What is required: Copying rule for the data below: pictures stay out, and only the lines from the one with "The height and" down to the one with "Click the Verified", inclusive, are repeated exactly.

Available records:
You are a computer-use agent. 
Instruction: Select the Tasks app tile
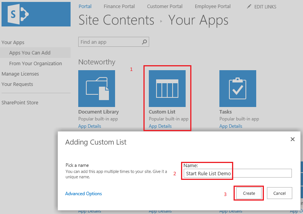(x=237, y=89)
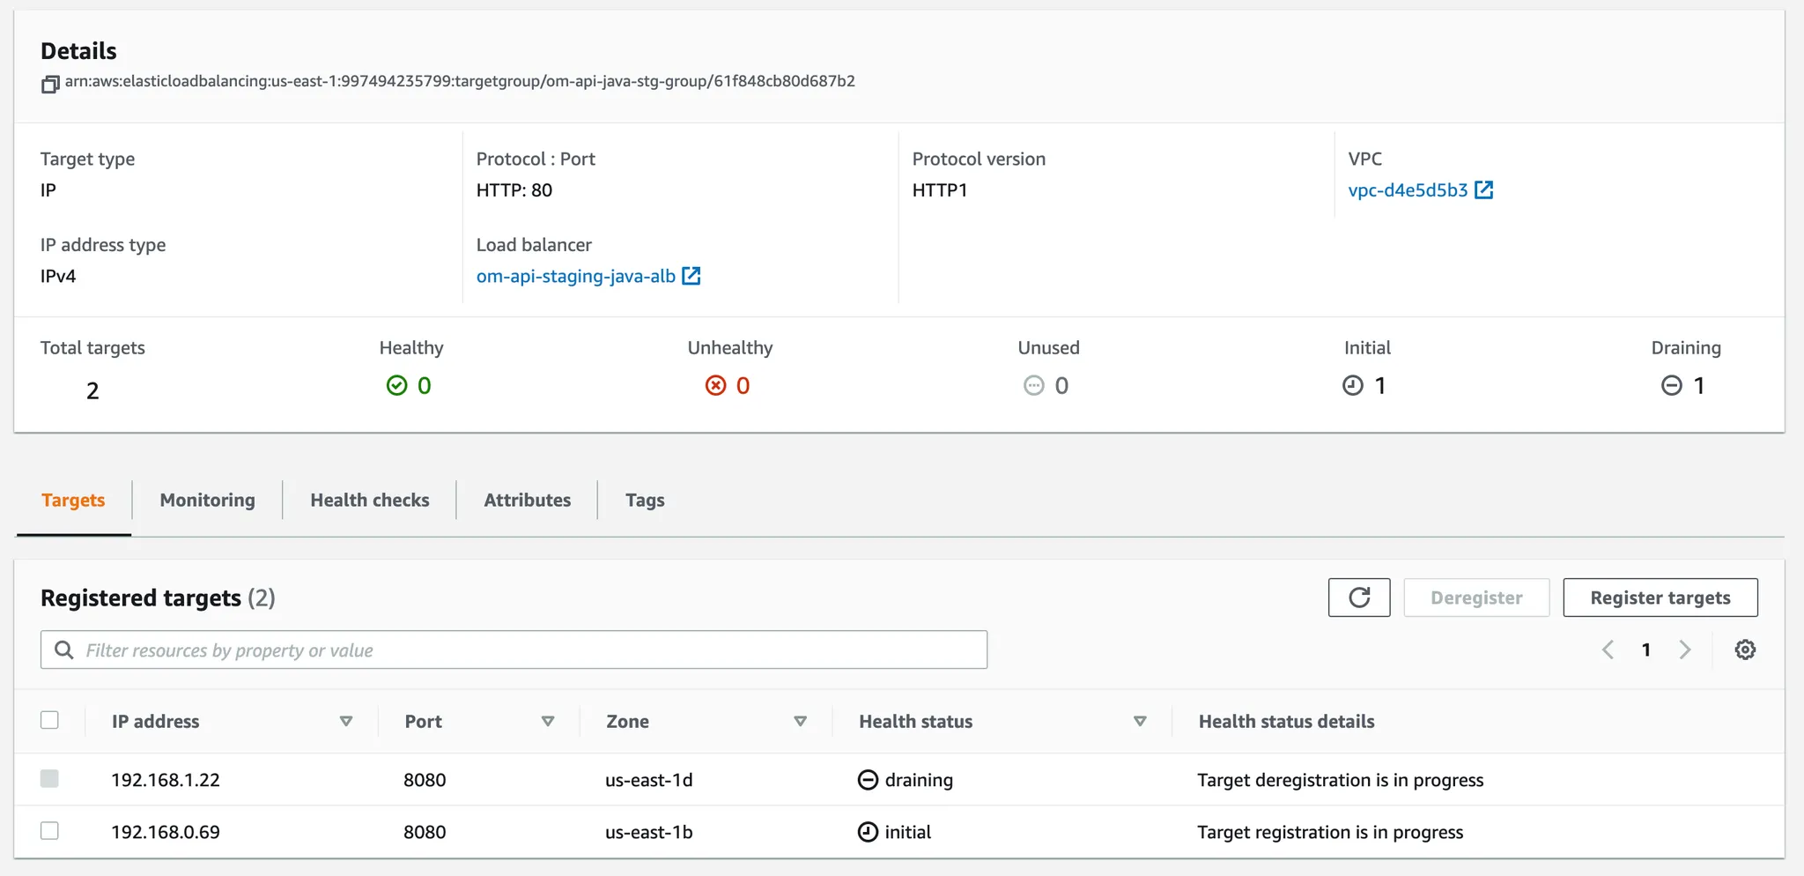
==
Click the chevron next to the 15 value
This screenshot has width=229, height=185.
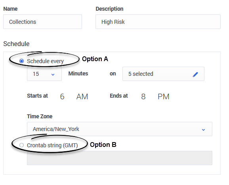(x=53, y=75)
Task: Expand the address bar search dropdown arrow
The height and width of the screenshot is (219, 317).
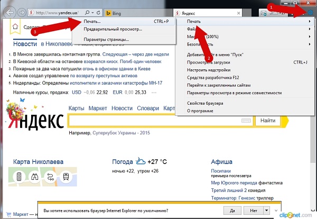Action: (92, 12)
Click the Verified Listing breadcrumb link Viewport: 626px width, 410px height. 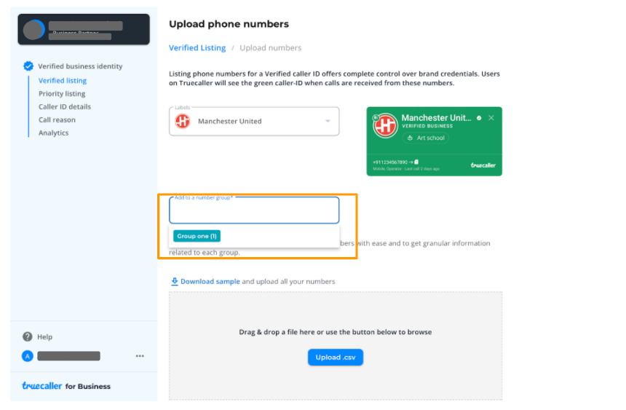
==
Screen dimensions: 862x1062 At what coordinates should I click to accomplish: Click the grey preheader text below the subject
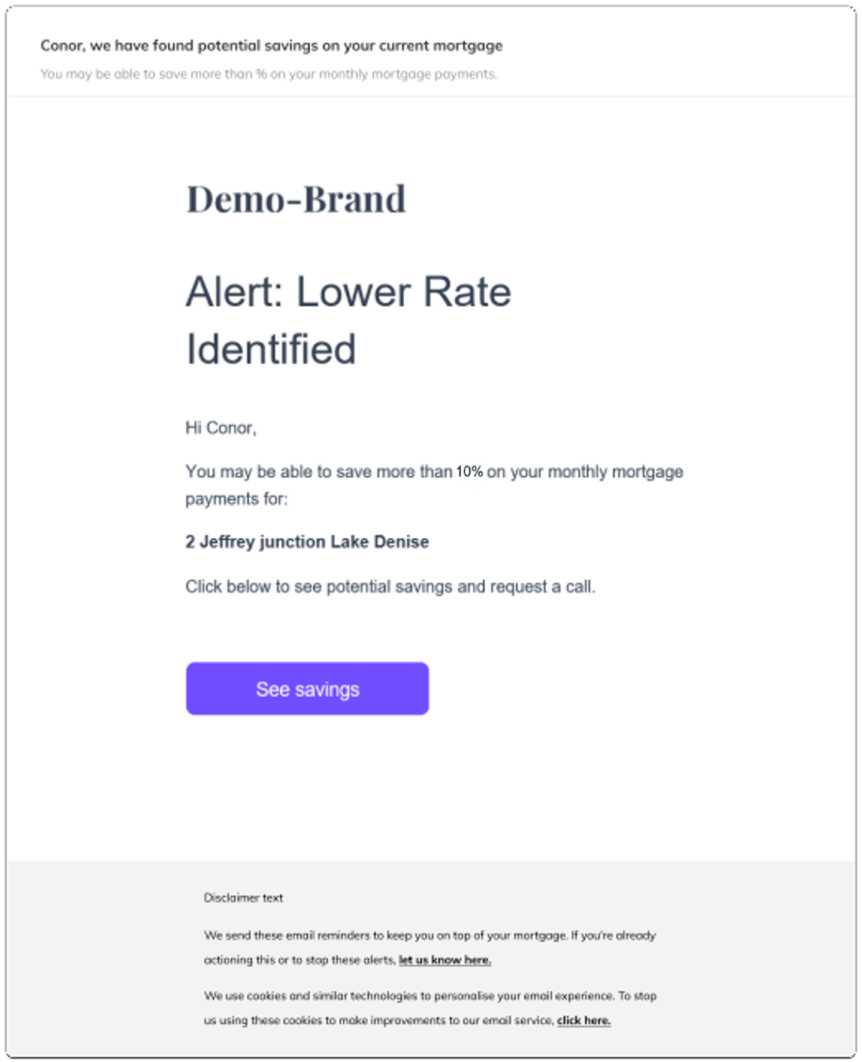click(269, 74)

Answer area:
The height and width of the screenshot is (219, 317).
Action: (92, 12)
Click the Verified Listing breadcrumb link Viewport: 626px width, 410px height. 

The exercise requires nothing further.